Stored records
- - -
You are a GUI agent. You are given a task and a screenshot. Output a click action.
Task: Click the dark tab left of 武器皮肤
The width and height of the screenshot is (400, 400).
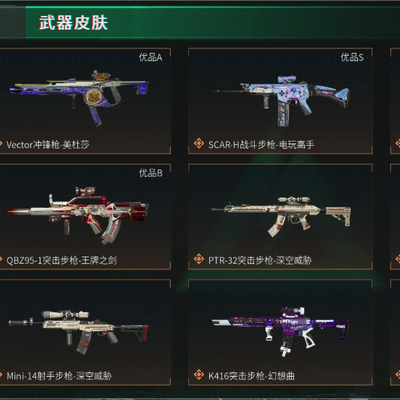[12, 22]
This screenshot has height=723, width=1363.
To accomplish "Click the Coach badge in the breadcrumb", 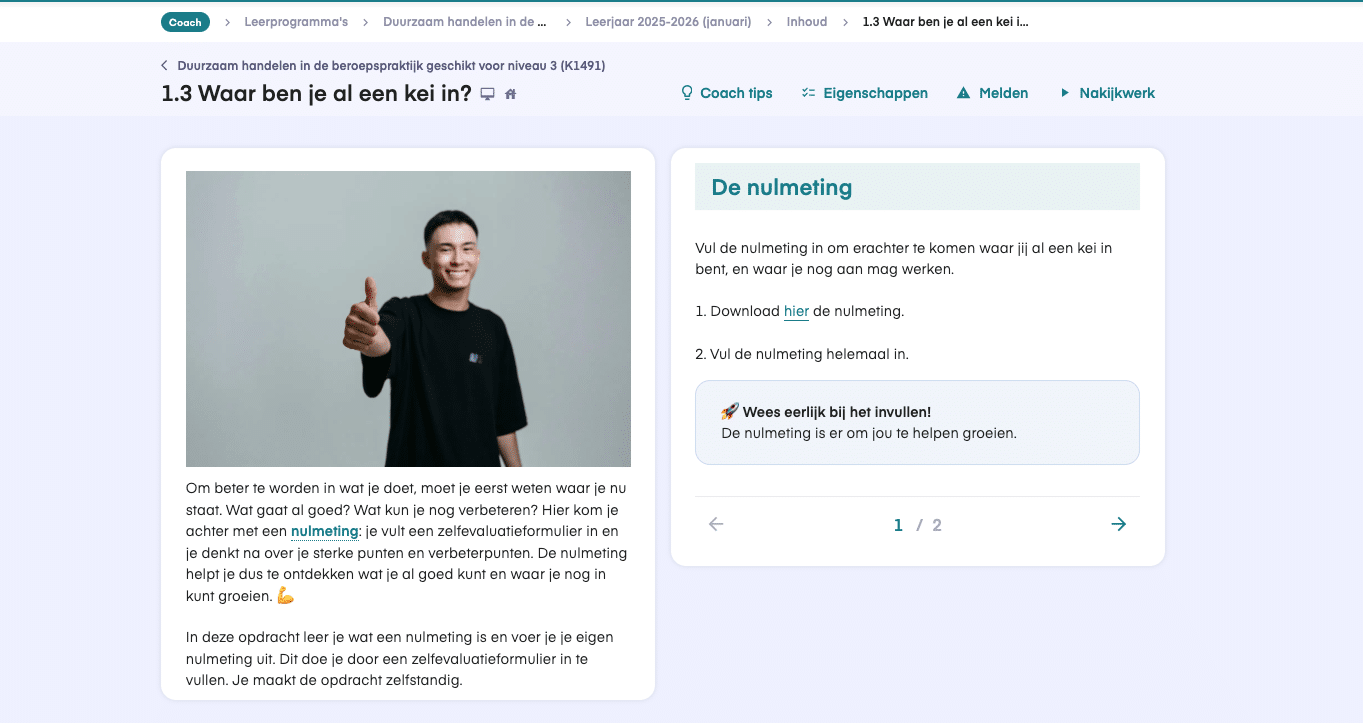I will pos(185,21).
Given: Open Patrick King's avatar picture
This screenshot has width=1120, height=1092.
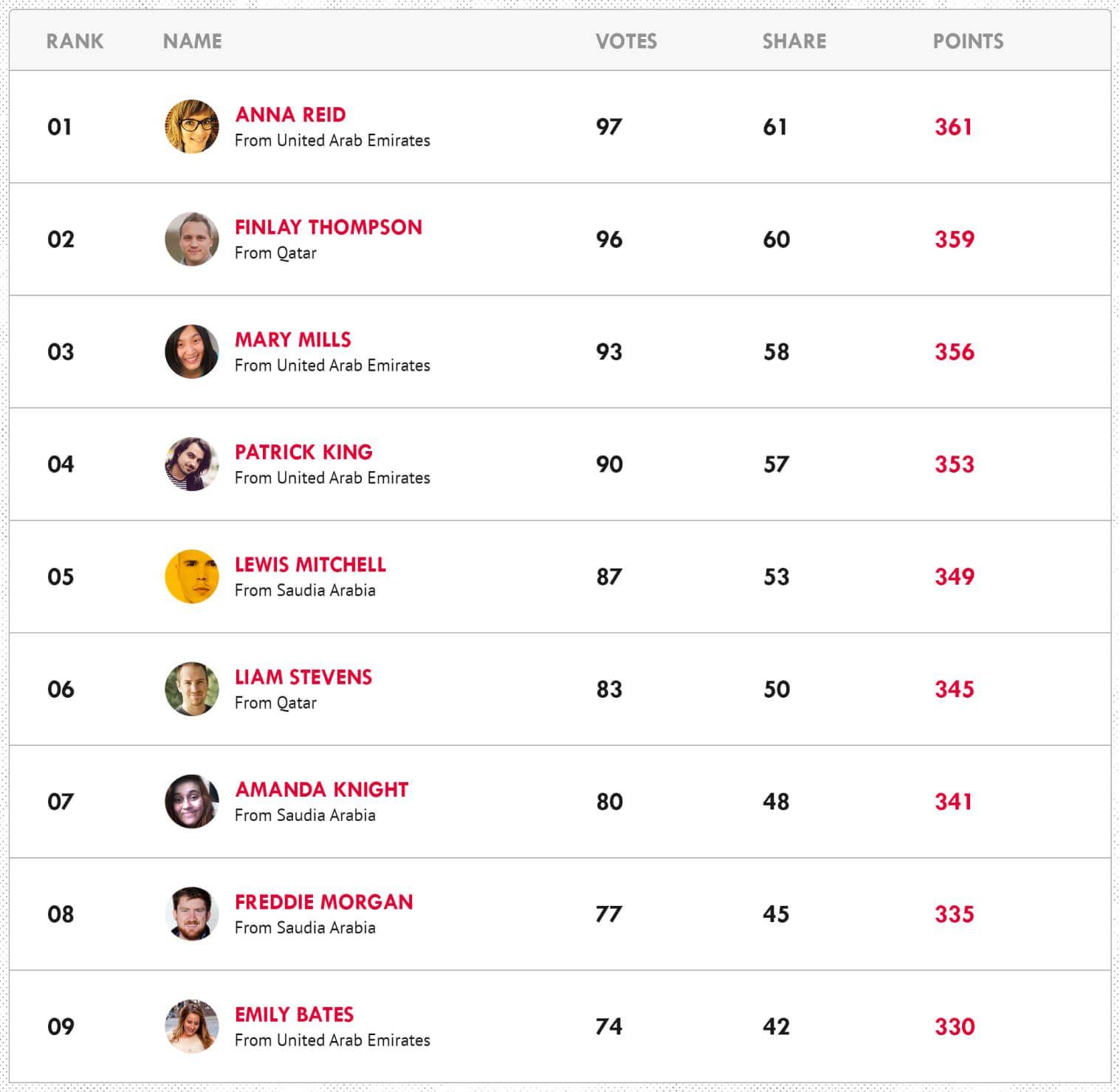Looking at the screenshot, I should (192, 464).
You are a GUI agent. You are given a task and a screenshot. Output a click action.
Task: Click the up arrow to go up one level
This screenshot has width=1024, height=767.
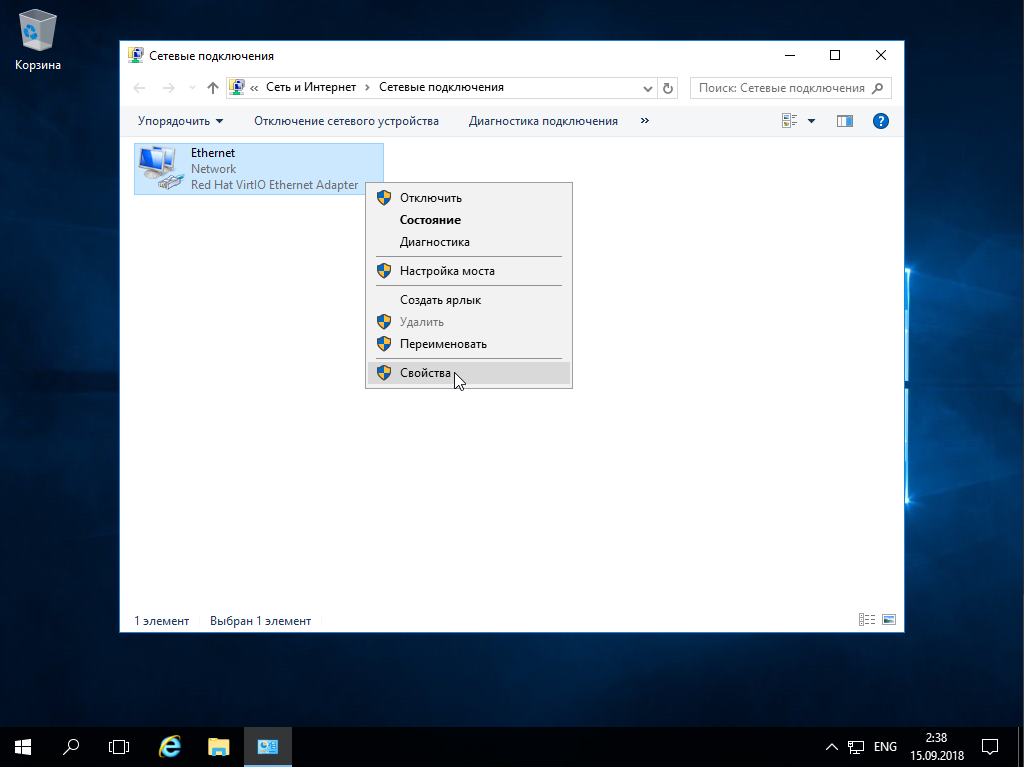coord(212,87)
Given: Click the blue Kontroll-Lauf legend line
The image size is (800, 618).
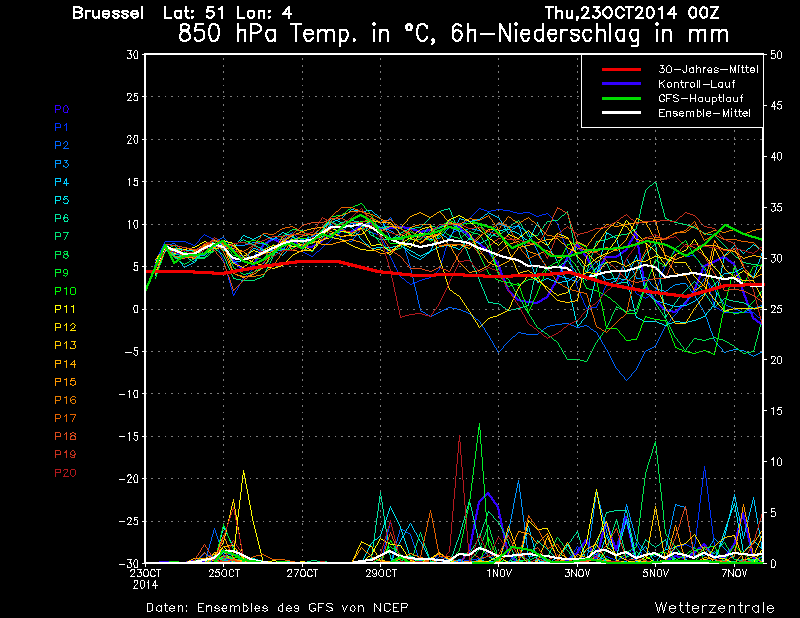Looking at the screenshot, I should (620, 84).
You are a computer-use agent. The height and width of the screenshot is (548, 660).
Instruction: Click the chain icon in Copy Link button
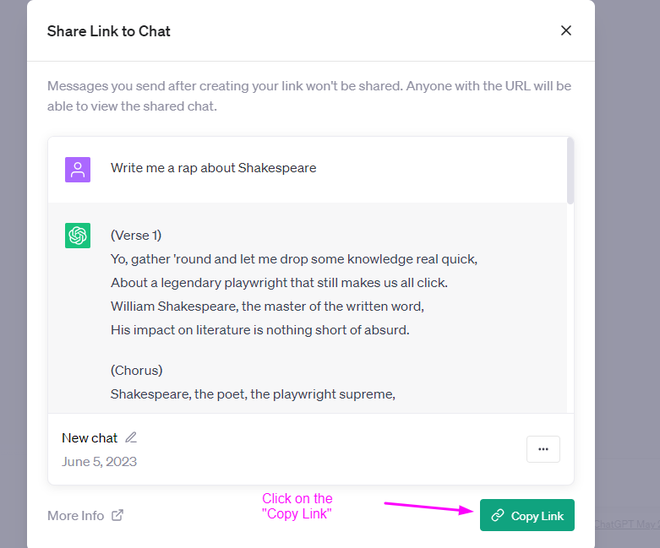(x=498, y=516)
- - -
*EXERCISE REQUIREMENTS*. Take the line with "This screenshot has width=1024, height=767." as the first line and the last line of the records above as the final one; reproduce exactly the lines between them, both included, without pictures.

*PROBLEM SOLUTION*.
This screenshot has width=1024, height=767.
coord(212,87)
Given: Click the blue Kontroll-Lauf legend line
The image size is (800, 618).
Looking at the screenshot, I should (620, 84).
You are a computer-use agent. The height and width of the screenshot is (548, 660).
Instruction: Click the chain icon in Copy Link button
(x=498, y=516)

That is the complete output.